_Exercises to complete:_
1) Summarize the SQL thread below in two sentences.
2) Reproduce the part of the SQL thread between "I eschew ORMs" and "than any ORM.", inclusive, word for word.

_Selected passage:_

○ ○ ○ ○

Unlike HTML & CSS, which seem designed to spread into a greater morass of obtuse and interdependant hacks with every trial-and-error iteration, SQL has always felt elegant to me.
It takes just as much time to craft an SQL query as it does to translate a design into HTML/CSS, but 99% of the time I can sit back and be proud of my handiwork; even re-using it later.
On the other hand, I have never completed a webpage without looking at the resulting markup and thinking, "What an ugly goddamn kluge." SASS and JQuery and HTML5 and CSS3 don't make a difference. Maybe I'm just bad at it, though.
I eschew ORMs at every opportunity, and it is mysterious to me why "writes SQL for you" is such a common "feature." I would liken it to a tool which "paints paintings for you" or "designs your app for you." Why would I entrust a computer program to do something which requires the creative spark of a human?
However, for that remaining 1% of complicated queries, a good developer can do a much better job than any ORM.
() The company's product was, broadly speaking, a specialized analytics engine, with temporal features. The analyses were written in a dialect of SQL-92 (just SELECT statements, plus extra features for temporal logic and currency conversion), which I had to compile to PL/SQL and T-SQL to run as stored procedures.
If so, I agree strongly, but I feel like that problem could be solved by better error reporting on the part of the compiler. I dread SQL errors now, at least with Oracle (which I work with the most often), because they almost never tell me what I need to know. To a certain extent it's essential to the abstraction of data reporting itself, but certain errors are just comically vague.
It's the Read part that gets me. I'm all for frameworks that map HTML forms to model object properties to database fields so you don't have to write boilerplate, but I don't think you can treat "Read" like the other three. For the life of me I cannot articulate my reasoning right now, elegantly or otherwise, but ORMs brush a lot of complexity under the rug in that respect.
Indexes. Everybody says it, but I'm still surprised at the number of devs who have next to no idea about index and how they work.
Few guides: Every index adds a write penalty, so don't just add them to everything. If you've got a compound index, it will only be used if the query also uses all the fields in the index (If you build an index on surname, firstname and dob, but execute select * from users where firstname="Bob" and surname="Jones", the index won't be used). Benchmark the difference each index makes, and stand back in awe at the improvement a few well places indexes can contribute.
[Edit: as pointed out below, my experience is well out of date and it looks like there's a number of database engines where the compound index thing doesn't apply]
Learn to think in sets. Most devs are used to operating on discrete pieces of data; we're not used to thinking in sets, and so writing efficient SQL doesn't come naturally. Put in the effort and learn it and you'll be well rewarded. SQL is built around sets of data, and can almost assuredly do stuff faster than your code can. Hint: anytime you find yourself getting the result of a query, iterating over the result set and executing another query for each result you're doing it wrong
Learn how your ORM works. If you're using an ORM (and most of us do), learn how to use it efficiently. This is where having a good working knowledge of SQL helps, because you can then find out how to help your ORM create good SQL. If you're using ActiveRecord, understand how to correctly use :conditions, :include etc, and what they're doing behind the scenes. Ideally you want your ORM to make one call to the DB, and to retrieve everything you need in that one call (calls are expensive, even for very small queries). Poorly written code causes the DB to get hit constantly. Not good,
I don't believe that's true, at least not for all RDBMS. I just checked the docs for MySQL and PostgreSQL and they seem to agree with me.

○ ○ ○ ○

_Data section:_
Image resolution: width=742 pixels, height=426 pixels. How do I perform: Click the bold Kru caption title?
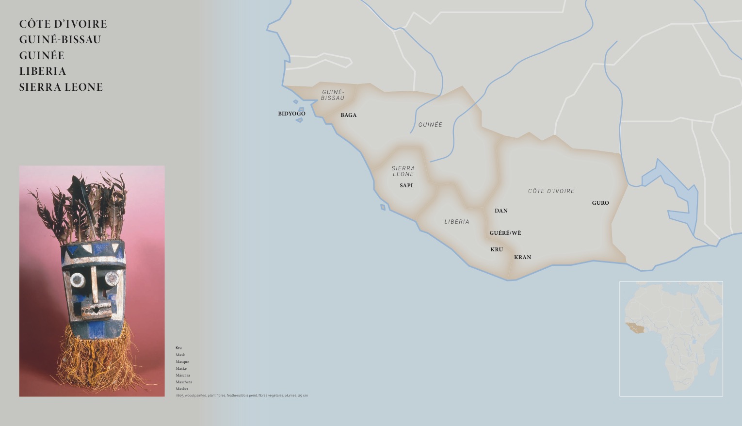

○ ○ ○ ○

_Solutions below:_
1) The SQL thread praises SQL as more elegant than HTML and CSS, questions why writing SQL for the user is a common ORM feature, and complains that Oracle's SQL errors are often vague. It also advises learning how indexes work, thinking in sets, and understanding how an ORM builds its SQL, while one reply disputes the claim that a compound index is used only when a query uses all its fields.

2)
I eschew ORMs at every opportunity, and it is mysterious to me why "writes SQL for you" is such a common "feature." I would liken it to a tool which "paints paintings for you" or "designs your app for you." Why would I entrust a computer program to do something which requires the creative spark of a human?
However, for that remaining 1% of complicated queries, a good developer can do a much better job than any ORM.